As Donya shuttles between her little apartment in Fremont, her job writing cryptic one-liners for a fortune cookie factory in San Francisco, and appointments with her eccentric psychiatrist (Gregg Turkington), Fremont balances a moving study of her melancholy with deadpan humor. Despite its black-and-white cinematography and tight Academy ratio, this is no austere drama, but an endlessly warm and understated portrait of someone rediscovering themselves and all of life’s unexpected moments of connection, like chance romantic encounters and sudden tears at karaoke.
Genre: Comedy, Drama
Actor: Anaita Wali Zada, Boots Riley, Eddie Tang, Gregg Turkington, Hilda Schmelling, Jeremy Allen White, Siddique Ahmed
Director: Babak Jalali
Mubi is a movie-streaming service featuring a curated selection of 30 movies on a daily rotation, as well as a large library of movies from previous rotations.

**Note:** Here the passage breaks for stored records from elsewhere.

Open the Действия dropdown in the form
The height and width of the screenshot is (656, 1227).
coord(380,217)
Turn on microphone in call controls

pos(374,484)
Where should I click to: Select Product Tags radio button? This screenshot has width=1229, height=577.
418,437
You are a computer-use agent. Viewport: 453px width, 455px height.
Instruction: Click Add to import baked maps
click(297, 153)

The subscription costs $10.99 per month or $95.88 for an annual subscription. If you just want to browse the database before paying up front, you can sign up for a free account for access. Mubi has a Now Showing section, with the newest entries to the library on a given day (the library is updated daily), and a Library section featuring a back-catalog of other highlights and previously “showing” movies. You may see a section called 'Live' for live broadcasts once in a while. Aside from the options to stream via web browser, Mubi also has mobile apps for Android and iOS, media streaming devices (Apple TV, Chromecast, Fire TV, and Roku), and you can subscribe to Mubi as a Prime Video channel. While Mubi is not available on the Xbox One, you can access the service on a PlayStation 4 console.

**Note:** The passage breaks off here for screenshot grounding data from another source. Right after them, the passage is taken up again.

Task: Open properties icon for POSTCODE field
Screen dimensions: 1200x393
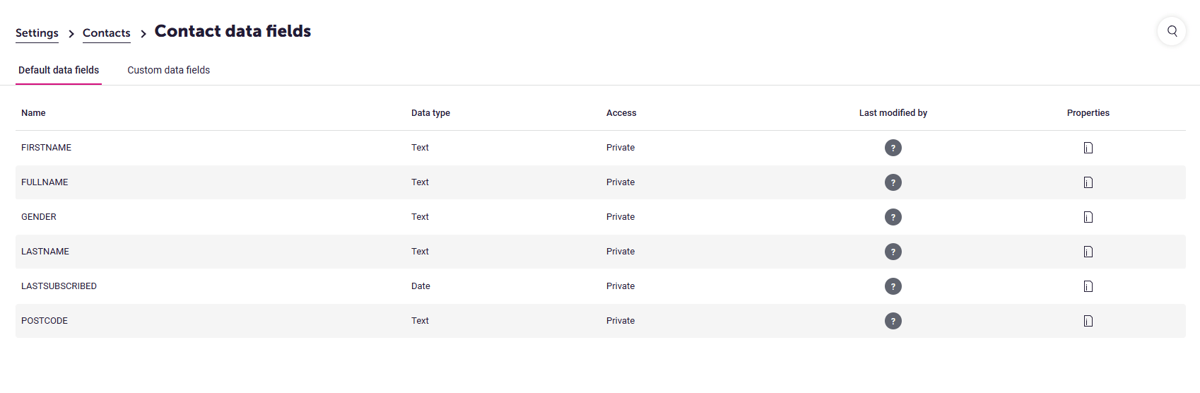Action: coord(1088,321)
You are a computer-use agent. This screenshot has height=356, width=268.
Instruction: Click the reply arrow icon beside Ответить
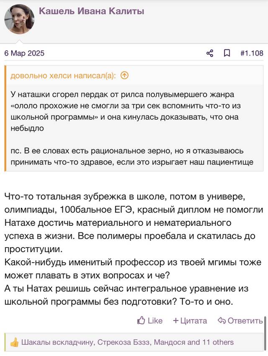222,320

With approximately 800 feature films, documentaries, and shorts available on the Library at one time, and a very consistent refreshing of the library in the Now Showing section, Mubi is one of the go-to services for dedicated film buffs who want to be surprised.

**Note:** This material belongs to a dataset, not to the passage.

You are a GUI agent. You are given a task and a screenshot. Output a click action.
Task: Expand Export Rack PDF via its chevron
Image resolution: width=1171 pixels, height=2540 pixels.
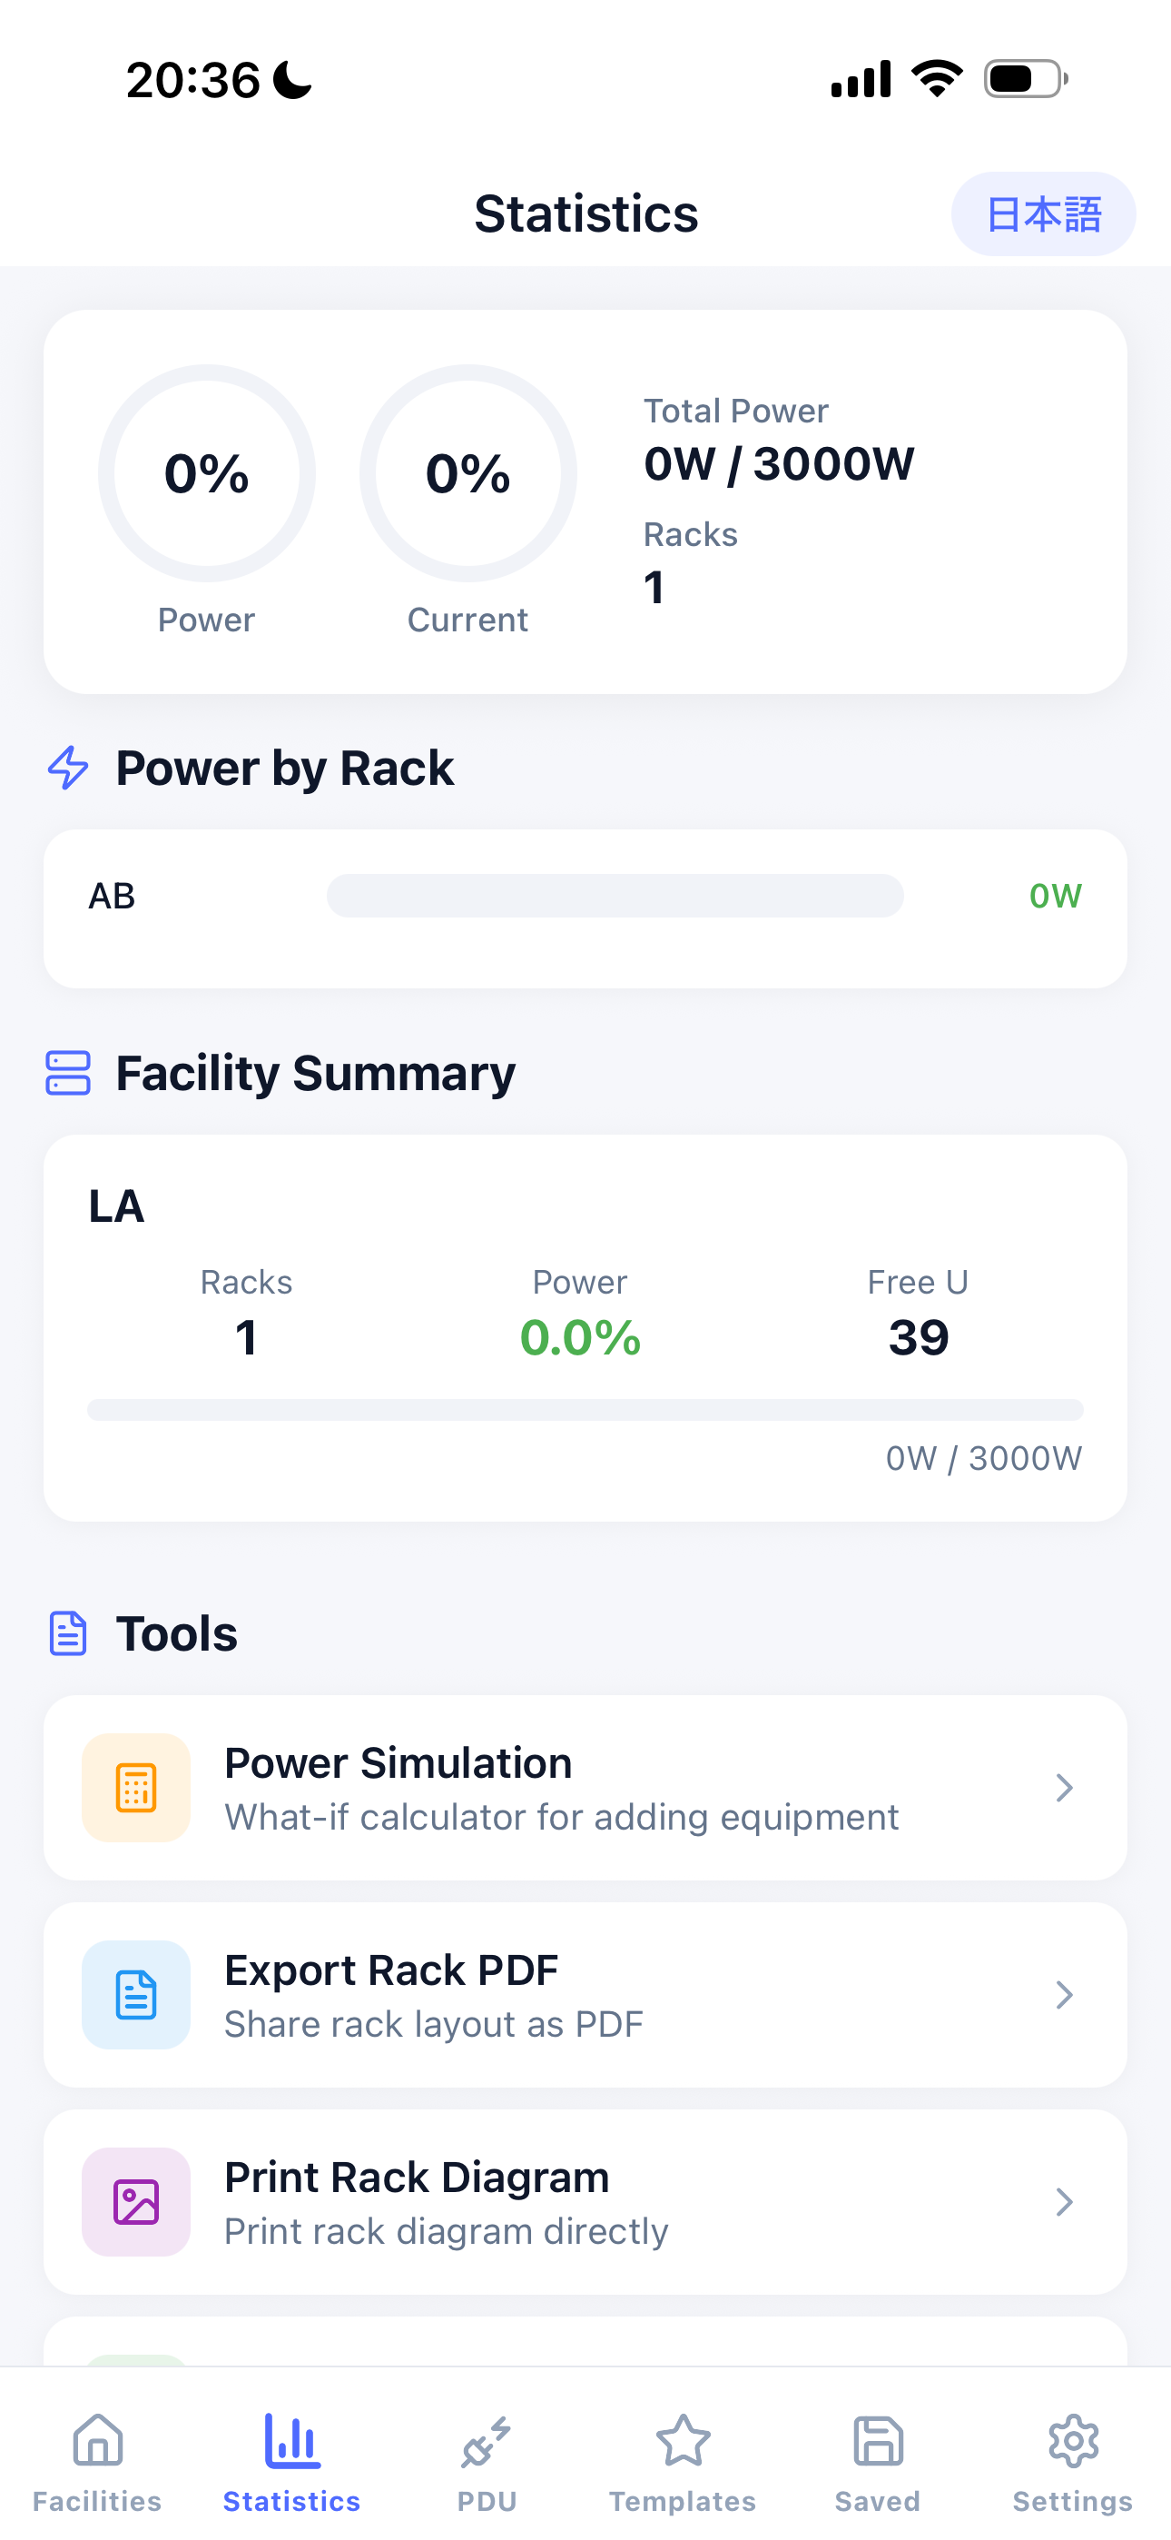point(1064,1995)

Hand-picked curation: The types of movies that are curated by Mubi tend to be especially niche, even more so than the Criterion Collection. Rather than by category, movies are tagged with descriptors such as Adaptations, Debuts, New Auteurs, etc. Community features: Mubi has two sections made for their subscriber community of movie buffs to interact: The Feed and the Notebook. The Feed is a list of user reviews and social media posts, while The Notebook includes reviews and commentary from Mubi staff and other contributors. You also get a profile page on which you can list all of your movie ratings. Offline downloads: You can stream the Mubi catalog 1080p and download on mobile devices at any time.